As an aside, the proper edge angle depends on both the use and the steel of the blade. Harder steel (as in e.g. Japanese knives) allows thinner edges, but the trade-off is brittleness.

Kaa

ufinck
02-21-2013, 05:55 PM
I just got myself a Scheppach 200. Scheppach is known for woodturning lathes so I thought I couldnt go wrong. Costs half of the Tormek and appears to be nearly identical to the smallest Tormek. Replaced the stone though since I had a 250mm x 50mm Kiruna stone anyway (larger diameter gives less concave bevels on my woodtuning tools). Never had sharper woodturning tools and simply love it. Doing woodturning as a hobby I do not need to sharpen my tools on a daily basis and frankly have better things to do then learning sharpening the hard way by trial an error. Guess that even the Scheppach is more than I strictly need but it keeps the tools sharp in no time so is worth it for me.

Uwe

Bluegill
02-21-2013, 08:29 PM
Before you can use scary sharp/sandpaper/strop sharpening, you must have pretty good blades. Like approximately correct angle on blade. The wet stone sharpener gets you to the point where you can begin using sandpaper/strop. There are 3 companies that sell the same wet stone/strop wheel like what Grizzly has. The $200 Grizzly wet stone is very similar to the $800 Tomek.

Jay Greer
02-22-2013, 05:02 PM
I have a Tormek grinder and rarely use it unless a tool has been really badly nicked. I do prefer using diamond plates for rough tuning process followed by a series of seven synthetic and natural Japanese water stones. Water stones have a unique quality of cushioning the cutting edge against fracturing as the honing gets finer by producing a lubricating slury on the stone as it wears. For final polishing I use three ultra fine stones that are known is River Brown, Ocean Blue and a stone that is of no name but is so fine as to challenge the finest jewler's rouge. This stone is used in conjunction with a fine soft stone, called a Nagura Stone, which is rubbed over the wet surface of the polishing stone. For the final pass the tool is drawn, flat on it's bevel, towards the user and with a up sweeping motion and the tool is lifted off of the stone, producing a very fine micro bevel. These techniques are more useful for sharpening Japanese chisles and plane blades than other methods as the Japanese steel is tempered to Rockwell 65 and a hard oil stone or sand paper has a tendancy to granulate the cutting edge. However, once sharpened, the Japanese edge tool will stay keen much longer than will its Western counterpart.
Jay

JollyTar
02-24-2013, 12:34 AM
I have no experience with the patent sharpeners, though perhaps if I tried one I might convert. There used to be a thread or link somewhere around hear about scary sharp sharpening using a few different grits of sandpaper glued to glass. I am very happy with this method. The scary sharp method can likely be located with a search if you're interested. I'm pretty certain that Wooden Boat is where I found it.

Best regards,

Jolly Tar

Paul Pless
02-24-2013, 07:38 AM
scary sharpmost expensive sharpening technique known to man?

ahp
02-24-2013, 01:39 PM
Questions for those of you that use emery paper spray glued to glass.

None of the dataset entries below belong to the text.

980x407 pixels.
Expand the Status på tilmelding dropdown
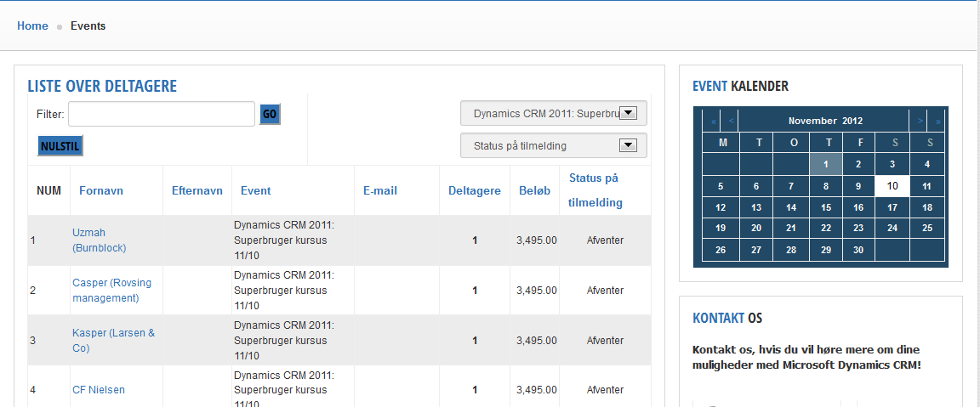(554, 145)
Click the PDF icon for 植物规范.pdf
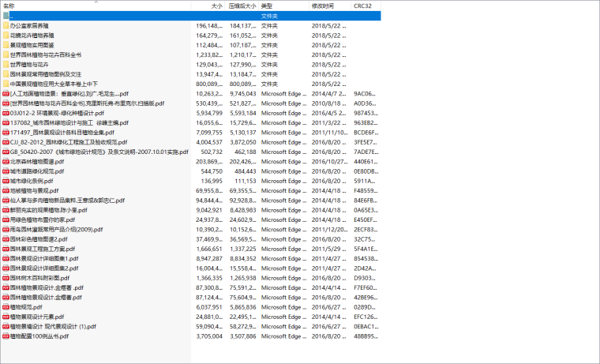Viewport: 600px width, 364px height. pos(6,306)
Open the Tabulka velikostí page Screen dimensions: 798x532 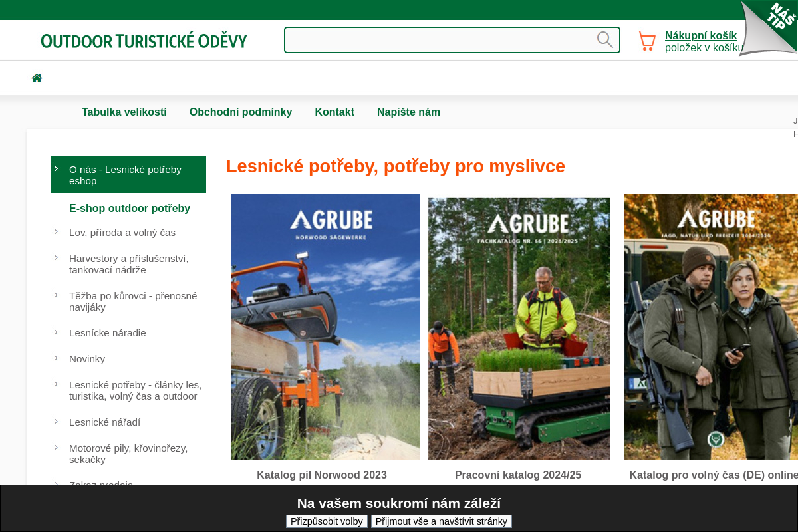pos(124,112)
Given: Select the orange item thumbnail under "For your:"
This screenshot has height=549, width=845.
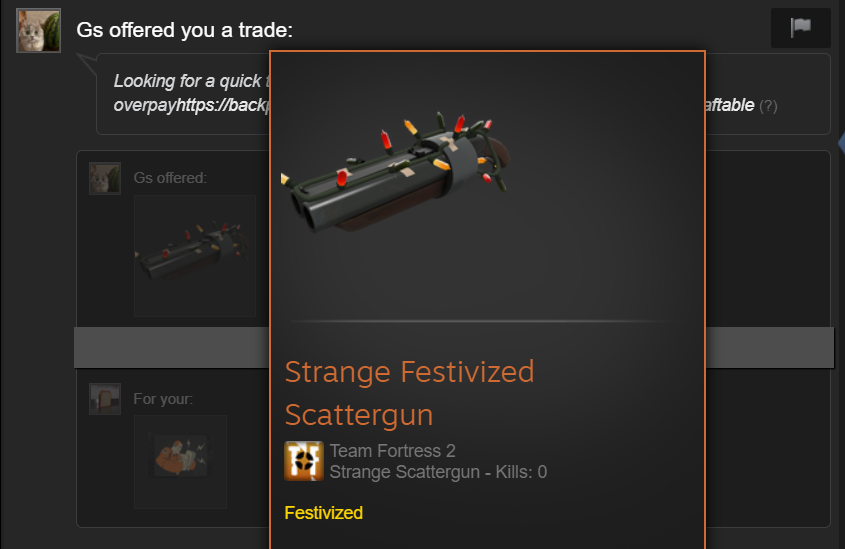Looking at the screenshot, I should pyautogui.click(x=180, y=462).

Do you use wet-or-dry? wet?

What grits?

How do you get the paper off the glass when it is worn out?

I will be sharpening plane irons and chisels.

RFNK
02-24-2013, 05:14 PM
I find that the sharper I get my tools, the more likely it is that I'll soon drop them on the floor.

Rick

PeterSibley
02-24-2013, 06:16 PM
I've been planing a lot of plywood lately and it's cruel stuff on edges. For me the trick is to not let edges get blunt, just "not quite sharp enough" is the sharpening point. I use a very hard stone I've owned for 50 years but I have no idea of it's grade but 50 years of use and it's still very flat. A few seconds of that then a quick strop on leather loaded with jewellers rouge and they come up beautifully, good enough to take a fine full width shaving off a plywood scarf.

Grinding and coarse stones are used only after I've found a bit of steel hidden in a recycled board and fortunately that hasn't happened for a while.